A wisened elder I know made the point that 'Peace' is an abstract and not very sexy term... While- Well Being on the other hand gives us a more clear image by which to chart our course....The Department of Well Being has a nice ring to it and avoids the Department of Peace acronym-D.O.P.......E
The idea that governments, warriors and a wide range of people should work strongly toward peace is simplistic, but something to think seriously about.
The warmongers, war profiteers and chicken hawks among us must be kept in check by good and honorable people among us.
We can all be "peace officers" and "intelligence officers" who are strong, honorable and compassionate. That, and more, is what it will take to make things better.
Food for thought on this at:
"Intelligence, psychology and human heart: All are needed for success in war and peace"
PopulistAmerica.com
March 31, 2007
http://www.populistamerica.com/intelligence_psychology_and_human_heart
- - -
"Unconventional Human Intelligence Support: Navy SEAL's report"
Columnist, PopulistAmerica.com
January 7, 2007
http://www.populistamerica.com/unconventional_human_intelligence_support
Pacifists are always portrayed as naive idealists; but the neo Cons have given the lie to that. The naive "idealists" (if militray adventurism represents someone's ideals, which it apparently does, embedded in our culture as Solomon notes) are the ones who think that war can fix anything. Even when war is apparently justified, it does more harm than good. World War II bred the nuclear era and the Israeli/Palestinian conflict. And, of course it bred the more routine military attacks on civilians, noted by Vonnegut, at Dresden. I would challenge anyone to tell me any war that "solved" anything. I hope to God we finally do have an anti war America.

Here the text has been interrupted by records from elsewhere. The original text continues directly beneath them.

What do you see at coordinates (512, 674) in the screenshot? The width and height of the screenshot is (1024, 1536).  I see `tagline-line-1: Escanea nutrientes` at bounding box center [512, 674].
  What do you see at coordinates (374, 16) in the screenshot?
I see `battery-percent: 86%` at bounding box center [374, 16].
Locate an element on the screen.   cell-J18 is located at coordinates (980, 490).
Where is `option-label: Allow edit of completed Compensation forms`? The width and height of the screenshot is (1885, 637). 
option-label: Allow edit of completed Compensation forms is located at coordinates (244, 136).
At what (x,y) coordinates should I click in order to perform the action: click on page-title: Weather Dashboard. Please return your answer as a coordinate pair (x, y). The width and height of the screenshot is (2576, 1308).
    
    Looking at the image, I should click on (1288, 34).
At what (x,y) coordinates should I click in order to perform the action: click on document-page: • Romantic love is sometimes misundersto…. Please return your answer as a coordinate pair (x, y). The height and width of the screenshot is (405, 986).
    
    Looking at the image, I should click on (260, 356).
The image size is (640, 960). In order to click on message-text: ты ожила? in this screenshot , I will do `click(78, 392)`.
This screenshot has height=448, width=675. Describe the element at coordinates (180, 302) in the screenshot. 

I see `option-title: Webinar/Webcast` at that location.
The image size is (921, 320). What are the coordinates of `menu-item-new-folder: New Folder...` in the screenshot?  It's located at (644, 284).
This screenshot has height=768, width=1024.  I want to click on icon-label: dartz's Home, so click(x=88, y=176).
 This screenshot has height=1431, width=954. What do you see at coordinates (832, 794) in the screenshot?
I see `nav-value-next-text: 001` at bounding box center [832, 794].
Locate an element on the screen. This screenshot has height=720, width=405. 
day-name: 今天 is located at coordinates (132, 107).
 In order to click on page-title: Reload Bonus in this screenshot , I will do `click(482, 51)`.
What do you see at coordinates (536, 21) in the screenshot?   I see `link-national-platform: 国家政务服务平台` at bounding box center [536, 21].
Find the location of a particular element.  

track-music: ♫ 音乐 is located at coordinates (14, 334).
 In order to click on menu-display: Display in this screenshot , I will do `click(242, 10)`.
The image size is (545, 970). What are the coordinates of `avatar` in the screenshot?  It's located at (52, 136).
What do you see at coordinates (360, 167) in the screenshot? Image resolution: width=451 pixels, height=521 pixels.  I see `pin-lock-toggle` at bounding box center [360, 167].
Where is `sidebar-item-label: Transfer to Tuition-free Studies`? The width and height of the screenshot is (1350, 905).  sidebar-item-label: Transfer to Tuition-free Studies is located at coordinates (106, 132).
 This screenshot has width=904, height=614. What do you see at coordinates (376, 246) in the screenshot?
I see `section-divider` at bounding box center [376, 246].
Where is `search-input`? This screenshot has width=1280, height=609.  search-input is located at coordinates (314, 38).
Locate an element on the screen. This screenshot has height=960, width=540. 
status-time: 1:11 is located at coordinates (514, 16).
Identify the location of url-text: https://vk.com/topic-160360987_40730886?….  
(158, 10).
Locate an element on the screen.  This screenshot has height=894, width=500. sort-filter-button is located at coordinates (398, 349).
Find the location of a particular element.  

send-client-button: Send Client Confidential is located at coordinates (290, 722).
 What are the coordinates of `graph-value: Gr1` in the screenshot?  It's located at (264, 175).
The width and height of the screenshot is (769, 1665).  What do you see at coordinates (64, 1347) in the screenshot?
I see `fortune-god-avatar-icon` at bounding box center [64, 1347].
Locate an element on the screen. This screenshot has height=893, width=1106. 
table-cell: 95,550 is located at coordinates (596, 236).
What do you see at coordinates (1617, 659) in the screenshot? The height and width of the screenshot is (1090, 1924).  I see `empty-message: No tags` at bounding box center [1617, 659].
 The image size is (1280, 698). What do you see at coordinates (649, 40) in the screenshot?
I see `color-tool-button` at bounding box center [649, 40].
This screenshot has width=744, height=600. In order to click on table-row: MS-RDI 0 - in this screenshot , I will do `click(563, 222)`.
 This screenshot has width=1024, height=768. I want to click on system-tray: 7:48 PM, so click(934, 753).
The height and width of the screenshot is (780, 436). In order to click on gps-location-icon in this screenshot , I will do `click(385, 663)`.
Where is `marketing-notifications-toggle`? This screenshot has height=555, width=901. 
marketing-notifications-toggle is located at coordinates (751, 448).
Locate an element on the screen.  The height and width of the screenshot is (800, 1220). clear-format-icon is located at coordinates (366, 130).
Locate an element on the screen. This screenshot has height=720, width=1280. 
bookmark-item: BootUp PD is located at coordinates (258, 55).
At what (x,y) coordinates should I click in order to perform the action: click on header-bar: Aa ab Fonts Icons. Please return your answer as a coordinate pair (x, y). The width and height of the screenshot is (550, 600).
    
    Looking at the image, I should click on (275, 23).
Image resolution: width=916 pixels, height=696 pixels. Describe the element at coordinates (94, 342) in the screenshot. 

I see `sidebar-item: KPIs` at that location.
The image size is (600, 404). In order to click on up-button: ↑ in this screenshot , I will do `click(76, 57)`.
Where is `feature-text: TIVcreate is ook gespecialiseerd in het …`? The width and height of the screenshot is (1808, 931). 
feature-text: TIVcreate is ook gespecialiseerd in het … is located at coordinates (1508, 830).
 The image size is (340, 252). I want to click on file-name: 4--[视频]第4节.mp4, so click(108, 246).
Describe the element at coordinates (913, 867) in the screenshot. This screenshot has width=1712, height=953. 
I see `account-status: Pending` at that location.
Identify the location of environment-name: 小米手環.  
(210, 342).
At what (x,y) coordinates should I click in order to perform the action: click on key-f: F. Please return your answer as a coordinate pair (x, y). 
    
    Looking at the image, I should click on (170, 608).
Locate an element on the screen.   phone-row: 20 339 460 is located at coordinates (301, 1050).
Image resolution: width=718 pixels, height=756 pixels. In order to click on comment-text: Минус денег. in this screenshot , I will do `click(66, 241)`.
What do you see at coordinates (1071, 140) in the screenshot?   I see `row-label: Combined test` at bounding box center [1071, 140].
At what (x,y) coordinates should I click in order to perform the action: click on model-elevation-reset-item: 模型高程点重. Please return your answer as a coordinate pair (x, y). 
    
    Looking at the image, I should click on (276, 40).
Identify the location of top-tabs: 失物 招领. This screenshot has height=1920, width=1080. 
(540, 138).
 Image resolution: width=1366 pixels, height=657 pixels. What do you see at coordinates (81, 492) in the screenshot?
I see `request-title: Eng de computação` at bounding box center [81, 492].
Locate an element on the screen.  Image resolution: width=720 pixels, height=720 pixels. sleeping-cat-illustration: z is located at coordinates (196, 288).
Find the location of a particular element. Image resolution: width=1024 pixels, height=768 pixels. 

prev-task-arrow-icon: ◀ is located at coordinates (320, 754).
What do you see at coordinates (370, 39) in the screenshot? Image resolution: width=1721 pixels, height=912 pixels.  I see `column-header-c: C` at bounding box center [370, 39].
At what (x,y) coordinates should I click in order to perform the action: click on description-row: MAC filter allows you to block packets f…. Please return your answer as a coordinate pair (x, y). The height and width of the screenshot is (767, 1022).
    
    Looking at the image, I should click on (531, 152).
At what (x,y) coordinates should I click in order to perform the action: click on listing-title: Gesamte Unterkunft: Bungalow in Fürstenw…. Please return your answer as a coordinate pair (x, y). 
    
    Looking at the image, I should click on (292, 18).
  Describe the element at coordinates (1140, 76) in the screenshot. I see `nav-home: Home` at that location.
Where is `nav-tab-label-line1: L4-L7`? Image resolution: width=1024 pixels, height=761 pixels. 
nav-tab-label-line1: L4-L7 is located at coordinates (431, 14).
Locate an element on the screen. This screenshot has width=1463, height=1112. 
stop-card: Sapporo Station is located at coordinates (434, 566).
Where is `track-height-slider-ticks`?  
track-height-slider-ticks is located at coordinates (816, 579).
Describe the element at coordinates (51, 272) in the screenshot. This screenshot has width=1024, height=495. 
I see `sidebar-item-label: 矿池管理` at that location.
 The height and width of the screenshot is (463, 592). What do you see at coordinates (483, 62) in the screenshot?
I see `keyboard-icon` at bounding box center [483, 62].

As always, Solomon shows he is a true progressive. The universalizing of conscience to extend to institutional state violence is a crucial, core, progressive notion. From Tolstoy's references to the state-based "hypnosis" that removes conscience from regular good people, to Gandhi's non-violence, to Dr. King's non-violence, to today's progressive movement against illegal and immoral military violence, there is one common idea: we must ourselves follow the laws to which we hold others, persons and nations, to account--and--that illegal violence is also immoral, no matter who does it, no matter who is the victim--because--each human life is sacred. For Solomon's adherence to these assumption, he should be read by all progressives.
Once again Norman Solomon has said what few (if any) dare to say. I don't think I've seen anyone else take on, except in "far-left" blogs, the myth that our soldiers are always heroes, no matter how evil the war we started. He was brave to do it and I thank him, and everyone in this discussion for their thoughtful contributions. It's a start.